Apple has decided to carry on selling its older iPhone models in German stores, as the company said on Thursday.
The announcement made by the company will resume sale of specific older models, which were banned in Germany last year, but this resumption will be coming on its strategy to use only Qualcomm Inc’s chips in those models, as the iPhone is facing global legal battle from the chip making giant.
The decision to only use Qualcomm chips in iPhones shipped to Germany was made on no choice basis, as the company has to stop usage of some chips from Intel Corp in order to comply with a patent infringement lawsuit against it in Germany, which was won by the Qualcomm in December last year, said Apple.
Qualcomm is the world’s biggest supplier of mobile phone chips and it had filed a lawsuit against Apple in Germany which claimed that some older iPhone 7 and iPhone 8 models are violating Qualcomm patents. Patent in questions were about envelope tracking, which is a feature on chip that allow mobile phones to consume less battery power while receiving and sending signals, and it was not the Intel, which in actual was providing that feature, but was Qorvo Inc, another supplier of Apple, whose chip was integrated with the Intel modem in older phones.

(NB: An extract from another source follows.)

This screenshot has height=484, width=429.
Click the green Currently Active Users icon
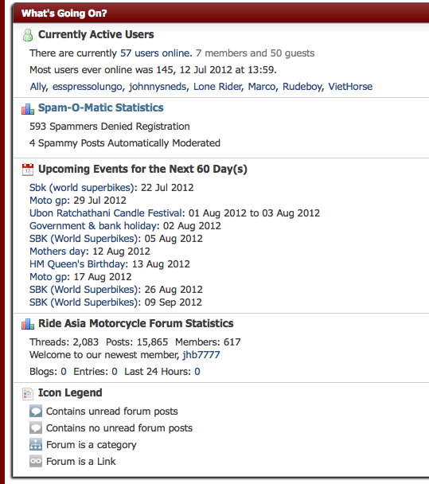28,35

And the Qualcomm came out winning that lawsuit which restricted Apple to sale some of its iPhone models with Intel modem chip; resultantly Apple has to pull such devices from 15 of its retail and an online store in Germany.
Though, in its legal conflict with Apple, Qualcomm remained victorious with the banning of iPhones in Germany, but that victory was partial as ban was limited to the sales of older models of iPhone while Apple remained selling newer iPhones with Intel chips in the country.
“Intel’s modem products are not involved in this lawsuit and are not subject to this or any other injunction,” Steven Rodgers, Intel’s general counsel, said in a statement.